Ma, a questo livello, la materia si fa assai delicata. C’è un capitolo, nel grande libro che sta scrivendo la commissione antimafia, che si potrebbe intitolare Dove si racconta la storia di uomini di polizia curiosi e indiscreti, che si comportarono poco delicatamente e vennero giustamente puniti. Sfogliamolo a caso: ecco un verbale del comando generale dei carabinieri, protocollo B, numero 34, in data 5 settembre 1956; racconta l’incresciosa vicenda accaduta al capitano Renato Ricciardi, addetto al nucleo di polizia giudiziaria di Palermo. Il capitano Ricciardi, si interessa, un giorno d’agosto del 1956, dei funerali di Antonio Cottone, noto capomafia assassinato a Villabate, e va a notare, nientemeno, la presenza, dietro il feretro, del signor Patenè, capo della segreteria dell’onorevole Mario Fasino, assessore regionale ai Lavori Pubblici; anzi, conversando con alcuni funzionari della Regione, qualche giorno dopo, insinua che a quei funerali ha partecipato l’onorevole Fasino di persona. Il senatore Giuseppe Alessi, allora presidente della Regione, e parente di Fasino, chiama nel suo ufficio, l’8 settembre 1956, il comandante della 6ª Brigata dei carabinieri e gli esprime il suo disappunto; il comando generale trasferisce immediatamente il capitano Ricciardi «in altra sede, per evitargli possibile frizione con le autorità locali».

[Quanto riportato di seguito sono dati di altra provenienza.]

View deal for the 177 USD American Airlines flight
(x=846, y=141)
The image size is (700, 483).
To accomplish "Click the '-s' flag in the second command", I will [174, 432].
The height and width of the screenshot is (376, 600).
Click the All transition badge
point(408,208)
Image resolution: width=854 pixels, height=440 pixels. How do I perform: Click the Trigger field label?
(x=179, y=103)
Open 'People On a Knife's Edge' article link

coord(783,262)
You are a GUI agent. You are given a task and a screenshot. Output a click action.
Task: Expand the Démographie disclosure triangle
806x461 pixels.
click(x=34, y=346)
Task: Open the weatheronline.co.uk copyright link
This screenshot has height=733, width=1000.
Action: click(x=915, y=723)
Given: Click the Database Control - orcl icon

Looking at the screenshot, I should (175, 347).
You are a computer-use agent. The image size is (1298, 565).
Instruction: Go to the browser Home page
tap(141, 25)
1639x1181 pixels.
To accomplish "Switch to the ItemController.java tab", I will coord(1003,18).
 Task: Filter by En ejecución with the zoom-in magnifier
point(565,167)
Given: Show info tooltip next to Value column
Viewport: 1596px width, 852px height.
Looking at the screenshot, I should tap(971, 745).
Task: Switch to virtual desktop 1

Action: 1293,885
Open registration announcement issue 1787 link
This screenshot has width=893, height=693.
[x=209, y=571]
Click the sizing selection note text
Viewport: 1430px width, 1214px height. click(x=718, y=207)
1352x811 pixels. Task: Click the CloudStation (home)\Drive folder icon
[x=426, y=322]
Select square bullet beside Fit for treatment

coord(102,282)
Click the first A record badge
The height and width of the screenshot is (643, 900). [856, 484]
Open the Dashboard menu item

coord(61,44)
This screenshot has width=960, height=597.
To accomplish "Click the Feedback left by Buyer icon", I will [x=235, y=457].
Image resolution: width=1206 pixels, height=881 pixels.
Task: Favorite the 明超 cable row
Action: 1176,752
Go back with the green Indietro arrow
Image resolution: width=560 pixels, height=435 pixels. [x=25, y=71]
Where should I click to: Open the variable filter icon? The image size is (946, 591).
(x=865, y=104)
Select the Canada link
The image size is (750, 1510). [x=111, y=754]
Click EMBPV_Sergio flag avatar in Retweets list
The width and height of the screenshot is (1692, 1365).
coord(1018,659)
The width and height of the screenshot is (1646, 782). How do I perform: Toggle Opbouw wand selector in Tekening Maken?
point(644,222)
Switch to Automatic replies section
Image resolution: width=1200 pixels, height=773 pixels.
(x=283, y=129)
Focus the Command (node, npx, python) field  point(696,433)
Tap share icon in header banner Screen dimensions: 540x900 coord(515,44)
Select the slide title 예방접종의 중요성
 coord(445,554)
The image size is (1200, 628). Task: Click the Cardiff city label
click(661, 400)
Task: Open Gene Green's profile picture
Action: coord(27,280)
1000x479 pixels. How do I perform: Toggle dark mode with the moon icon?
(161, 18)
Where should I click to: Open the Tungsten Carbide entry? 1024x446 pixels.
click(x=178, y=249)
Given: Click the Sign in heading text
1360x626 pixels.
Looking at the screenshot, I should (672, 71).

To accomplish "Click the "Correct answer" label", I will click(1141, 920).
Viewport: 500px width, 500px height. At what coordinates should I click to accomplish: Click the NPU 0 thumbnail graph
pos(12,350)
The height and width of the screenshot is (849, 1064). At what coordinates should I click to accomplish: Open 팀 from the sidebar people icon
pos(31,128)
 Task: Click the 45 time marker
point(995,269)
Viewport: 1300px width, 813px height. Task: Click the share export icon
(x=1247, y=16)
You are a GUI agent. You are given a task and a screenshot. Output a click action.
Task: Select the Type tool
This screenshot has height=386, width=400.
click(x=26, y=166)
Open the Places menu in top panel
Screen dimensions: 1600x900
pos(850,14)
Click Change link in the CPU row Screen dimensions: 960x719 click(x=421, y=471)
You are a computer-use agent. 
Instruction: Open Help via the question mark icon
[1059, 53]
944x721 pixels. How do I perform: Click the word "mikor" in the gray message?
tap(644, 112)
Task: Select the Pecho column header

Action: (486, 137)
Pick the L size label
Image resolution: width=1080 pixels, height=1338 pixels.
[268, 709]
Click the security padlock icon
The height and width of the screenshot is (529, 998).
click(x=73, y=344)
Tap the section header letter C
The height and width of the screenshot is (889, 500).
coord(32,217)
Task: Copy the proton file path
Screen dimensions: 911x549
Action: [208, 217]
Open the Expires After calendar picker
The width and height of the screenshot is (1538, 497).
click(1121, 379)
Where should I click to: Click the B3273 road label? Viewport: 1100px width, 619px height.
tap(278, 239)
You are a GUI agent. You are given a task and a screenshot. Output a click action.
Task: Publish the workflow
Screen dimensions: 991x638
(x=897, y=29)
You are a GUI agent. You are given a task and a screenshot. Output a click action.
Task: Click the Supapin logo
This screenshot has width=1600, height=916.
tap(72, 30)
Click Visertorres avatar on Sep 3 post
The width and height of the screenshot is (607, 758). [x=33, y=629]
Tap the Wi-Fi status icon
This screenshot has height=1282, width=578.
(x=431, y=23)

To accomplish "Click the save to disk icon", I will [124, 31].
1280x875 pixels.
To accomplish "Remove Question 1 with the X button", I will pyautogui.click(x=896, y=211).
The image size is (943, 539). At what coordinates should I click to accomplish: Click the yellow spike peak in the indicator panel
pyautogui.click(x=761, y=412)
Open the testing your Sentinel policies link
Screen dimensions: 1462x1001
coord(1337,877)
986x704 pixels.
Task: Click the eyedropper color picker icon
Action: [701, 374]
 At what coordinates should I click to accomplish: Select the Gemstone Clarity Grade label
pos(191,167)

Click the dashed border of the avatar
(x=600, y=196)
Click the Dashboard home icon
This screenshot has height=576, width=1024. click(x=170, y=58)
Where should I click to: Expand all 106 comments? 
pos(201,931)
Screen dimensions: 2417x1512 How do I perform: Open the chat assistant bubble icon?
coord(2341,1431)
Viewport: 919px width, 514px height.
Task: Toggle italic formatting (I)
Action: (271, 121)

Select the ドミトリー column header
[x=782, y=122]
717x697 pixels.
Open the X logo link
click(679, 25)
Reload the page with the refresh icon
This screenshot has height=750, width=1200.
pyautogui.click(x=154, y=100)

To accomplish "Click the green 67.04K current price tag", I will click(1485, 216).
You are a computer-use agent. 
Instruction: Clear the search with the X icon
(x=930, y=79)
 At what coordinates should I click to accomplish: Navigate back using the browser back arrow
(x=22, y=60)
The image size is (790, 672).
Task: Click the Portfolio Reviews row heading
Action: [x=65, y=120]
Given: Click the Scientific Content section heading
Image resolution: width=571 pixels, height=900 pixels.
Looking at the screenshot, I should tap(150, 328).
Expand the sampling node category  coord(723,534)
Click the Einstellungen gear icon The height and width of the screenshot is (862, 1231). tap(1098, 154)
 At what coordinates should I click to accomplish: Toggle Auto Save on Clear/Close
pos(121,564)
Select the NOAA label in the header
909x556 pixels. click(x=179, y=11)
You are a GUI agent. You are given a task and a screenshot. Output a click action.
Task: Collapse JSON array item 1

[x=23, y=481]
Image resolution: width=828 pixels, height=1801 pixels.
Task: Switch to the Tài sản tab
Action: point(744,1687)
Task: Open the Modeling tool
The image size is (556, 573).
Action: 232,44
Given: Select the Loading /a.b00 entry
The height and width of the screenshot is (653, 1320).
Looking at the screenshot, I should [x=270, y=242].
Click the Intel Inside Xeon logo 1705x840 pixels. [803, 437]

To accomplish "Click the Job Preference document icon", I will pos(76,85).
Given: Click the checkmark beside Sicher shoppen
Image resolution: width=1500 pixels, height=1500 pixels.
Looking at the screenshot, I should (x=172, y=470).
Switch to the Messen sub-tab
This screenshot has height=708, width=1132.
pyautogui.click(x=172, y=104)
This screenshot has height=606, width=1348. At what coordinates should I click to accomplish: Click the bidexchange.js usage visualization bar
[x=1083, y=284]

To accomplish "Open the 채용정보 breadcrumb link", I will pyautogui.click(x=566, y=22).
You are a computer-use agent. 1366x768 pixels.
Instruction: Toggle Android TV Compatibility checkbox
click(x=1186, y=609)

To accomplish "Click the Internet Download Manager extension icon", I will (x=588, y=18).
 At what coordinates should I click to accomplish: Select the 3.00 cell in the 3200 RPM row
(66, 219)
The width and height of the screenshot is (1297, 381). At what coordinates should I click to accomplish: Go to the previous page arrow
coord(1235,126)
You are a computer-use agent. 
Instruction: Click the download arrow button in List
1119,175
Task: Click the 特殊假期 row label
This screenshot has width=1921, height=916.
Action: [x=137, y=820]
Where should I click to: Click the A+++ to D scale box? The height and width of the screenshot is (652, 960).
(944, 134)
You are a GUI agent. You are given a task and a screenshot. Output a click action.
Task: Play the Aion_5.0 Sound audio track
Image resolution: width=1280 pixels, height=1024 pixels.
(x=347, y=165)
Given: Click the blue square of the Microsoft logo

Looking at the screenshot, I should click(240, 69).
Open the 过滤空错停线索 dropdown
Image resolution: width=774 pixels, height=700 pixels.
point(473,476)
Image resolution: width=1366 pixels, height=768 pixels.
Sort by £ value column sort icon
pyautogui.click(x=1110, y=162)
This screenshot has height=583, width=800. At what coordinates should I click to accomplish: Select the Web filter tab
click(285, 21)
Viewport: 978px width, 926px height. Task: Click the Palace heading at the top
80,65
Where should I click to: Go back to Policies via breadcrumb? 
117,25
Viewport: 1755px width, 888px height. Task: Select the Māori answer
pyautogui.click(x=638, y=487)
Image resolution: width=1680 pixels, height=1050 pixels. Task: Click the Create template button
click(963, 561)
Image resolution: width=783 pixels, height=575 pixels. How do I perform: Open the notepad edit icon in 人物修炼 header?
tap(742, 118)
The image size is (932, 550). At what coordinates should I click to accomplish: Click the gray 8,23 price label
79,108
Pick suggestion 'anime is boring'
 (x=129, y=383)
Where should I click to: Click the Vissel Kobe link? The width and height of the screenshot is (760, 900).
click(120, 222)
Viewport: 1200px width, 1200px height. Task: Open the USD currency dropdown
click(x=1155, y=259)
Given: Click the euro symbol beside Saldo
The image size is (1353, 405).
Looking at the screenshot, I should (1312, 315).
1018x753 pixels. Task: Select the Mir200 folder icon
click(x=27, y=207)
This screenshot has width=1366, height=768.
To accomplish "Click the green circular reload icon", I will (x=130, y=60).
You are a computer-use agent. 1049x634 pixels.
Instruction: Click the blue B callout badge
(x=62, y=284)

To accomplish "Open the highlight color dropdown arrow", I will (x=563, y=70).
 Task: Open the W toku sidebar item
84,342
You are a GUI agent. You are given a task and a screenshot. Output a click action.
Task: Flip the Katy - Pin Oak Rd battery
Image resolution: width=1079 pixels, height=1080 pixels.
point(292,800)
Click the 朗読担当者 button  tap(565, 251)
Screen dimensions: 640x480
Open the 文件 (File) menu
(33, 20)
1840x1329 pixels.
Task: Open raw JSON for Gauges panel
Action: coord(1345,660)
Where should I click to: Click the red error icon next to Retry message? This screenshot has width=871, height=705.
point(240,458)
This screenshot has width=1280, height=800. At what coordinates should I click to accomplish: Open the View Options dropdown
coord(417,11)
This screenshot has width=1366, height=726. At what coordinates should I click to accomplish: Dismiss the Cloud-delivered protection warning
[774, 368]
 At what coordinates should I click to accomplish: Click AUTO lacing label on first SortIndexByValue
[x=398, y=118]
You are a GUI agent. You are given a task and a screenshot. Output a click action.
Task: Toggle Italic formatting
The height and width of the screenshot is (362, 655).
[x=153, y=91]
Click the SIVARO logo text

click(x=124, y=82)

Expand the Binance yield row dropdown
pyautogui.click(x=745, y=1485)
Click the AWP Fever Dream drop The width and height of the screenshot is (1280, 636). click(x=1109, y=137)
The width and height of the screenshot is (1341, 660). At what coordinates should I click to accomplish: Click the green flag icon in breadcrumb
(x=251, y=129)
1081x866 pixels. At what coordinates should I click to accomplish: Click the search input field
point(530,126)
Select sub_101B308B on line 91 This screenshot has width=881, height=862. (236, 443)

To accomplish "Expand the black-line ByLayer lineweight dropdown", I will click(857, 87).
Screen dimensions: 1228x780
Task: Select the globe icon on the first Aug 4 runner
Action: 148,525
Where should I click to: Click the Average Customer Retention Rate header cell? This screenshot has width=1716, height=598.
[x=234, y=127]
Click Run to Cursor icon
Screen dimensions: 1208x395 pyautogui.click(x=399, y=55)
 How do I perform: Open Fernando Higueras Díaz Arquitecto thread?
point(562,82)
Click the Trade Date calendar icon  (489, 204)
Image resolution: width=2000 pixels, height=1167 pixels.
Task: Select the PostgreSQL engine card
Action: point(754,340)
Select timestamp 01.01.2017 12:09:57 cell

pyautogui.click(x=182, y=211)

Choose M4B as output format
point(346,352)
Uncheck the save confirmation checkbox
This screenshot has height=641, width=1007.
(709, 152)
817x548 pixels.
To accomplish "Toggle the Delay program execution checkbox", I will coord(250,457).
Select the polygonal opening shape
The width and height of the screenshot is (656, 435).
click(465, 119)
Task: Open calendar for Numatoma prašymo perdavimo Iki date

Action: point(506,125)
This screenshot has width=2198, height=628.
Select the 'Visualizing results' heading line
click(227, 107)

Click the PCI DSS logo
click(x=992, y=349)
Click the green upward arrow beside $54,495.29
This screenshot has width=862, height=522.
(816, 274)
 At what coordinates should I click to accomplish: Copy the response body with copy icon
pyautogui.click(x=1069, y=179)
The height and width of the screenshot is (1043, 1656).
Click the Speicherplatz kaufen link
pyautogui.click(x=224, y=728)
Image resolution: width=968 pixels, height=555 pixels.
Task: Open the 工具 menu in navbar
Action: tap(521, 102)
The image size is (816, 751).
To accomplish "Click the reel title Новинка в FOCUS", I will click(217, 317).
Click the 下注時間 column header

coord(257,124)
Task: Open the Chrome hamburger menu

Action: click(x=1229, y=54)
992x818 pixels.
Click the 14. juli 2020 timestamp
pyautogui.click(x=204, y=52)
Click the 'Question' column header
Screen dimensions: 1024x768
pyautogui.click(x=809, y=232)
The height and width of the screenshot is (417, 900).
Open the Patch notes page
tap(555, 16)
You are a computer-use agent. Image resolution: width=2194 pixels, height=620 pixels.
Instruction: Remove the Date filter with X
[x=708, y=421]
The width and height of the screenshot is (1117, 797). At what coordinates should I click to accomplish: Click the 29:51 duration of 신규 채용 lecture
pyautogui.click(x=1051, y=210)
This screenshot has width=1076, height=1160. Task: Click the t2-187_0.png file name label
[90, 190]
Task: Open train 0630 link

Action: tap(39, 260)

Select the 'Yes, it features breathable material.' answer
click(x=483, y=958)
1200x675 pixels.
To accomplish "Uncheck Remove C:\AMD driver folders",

C’è chi rischia di peggio. Il brigadiere Pasquale Giordano della questura di Agrigento, aiuta il sostituto procuratore di Palermo, Luigi Fici, nell’inchiesta per l’affare Tandoj. Si scoprono cose «agghiaccianti», com’è detto nella relazione della commissione: la questura di Agrigento non ha consegnato all’autorità giudiziaria «un considerevole numero di documenti» e «ha fabbricato, in un periodo successivo, una deposizione secondo la quale uno degli arrestati era claudicante» (cioè, hanno arrestato un poveraccio innocente, un certo Calasciola, si sono accorti che è zoppo, e hanno fatto dichiarare ad uno dei testimoni d’aver visto un uomo zoppicare sul luogo del delitto).
Parlamento e mafia
Orbene, il procuratore Fici se ne torna a Palermo e manda per aria tutta la falsa costruzione del questore di Agrigento; questi prende il brigadiere Giordano, rimasto sul posto per indagare su un misterioso furto di sei milioni perpetrato nei locali stessi della questura, e lo accusa d’essere «un protettore della mafia». «Sono dovuto intervenire», dichiara innanzi alla commissione il giudice Fici, «e fare un rapporto per testimoniare a favore del Giordano e per dimostrare che tutto quello che è avvenuto era soltanto la conseguenza di un esasperato spirito di corpo da parte del questore».
Un altro rapporto, redatto dal tenente Mario Malausa, tragicamente perito nella strage di Ciaculli, rimane misteriosamente segreto per due anni; ora che finalmente è arrivato nelle mani della commissione antimafia (documento 108, scritto il 22 marzo 1963) sappiamo perché: Francesco Greco, uno dei mafiosi della banda di Ciaculli, «vanta aderenze e amicizie alla Regione, alla prefettura, alla questura e in molti altri enti statali»; Baldassare Mottisi «è iscritto alla Democrazia Cristiana e con tale lista venne eletto consigliere comunale di Palermo, si serve di tale carica per spalleggiare i fratelli Pietro e Giuseppe, noti pregiudicati mafiosi»; Giuseppe Gagliardo, mafioso, «aderisce alla Dc con lo scopo evidente d’ottenere favori e protezione»; Pietro Buffa «possiede terreni e fabbricati di notevole valore, fra cui un grande fabbricato in via Loreto, che ha ceduto in affitto alla questura di Palermo, la quale lo ha adibito a garage». E così via.
Mafiosi in questura, mafiosi nella banca, mafiosi in Comune, mafiosi alla Regione, mafiosi capi-elettori, mafiosi, soprattutto, nel partito dominante. «La mafia può conquistare tutto», conclude il senatore Alessandro Morino, relatore sul caso Zizzo, «credo che sia venuto il tempo di guardare in faccia i mafiosi, di farli accompagnare in quest’aula, per far loro sentire che almeno il Parlamento, il presidio della libertà, non può essere una futura conquista della mafia».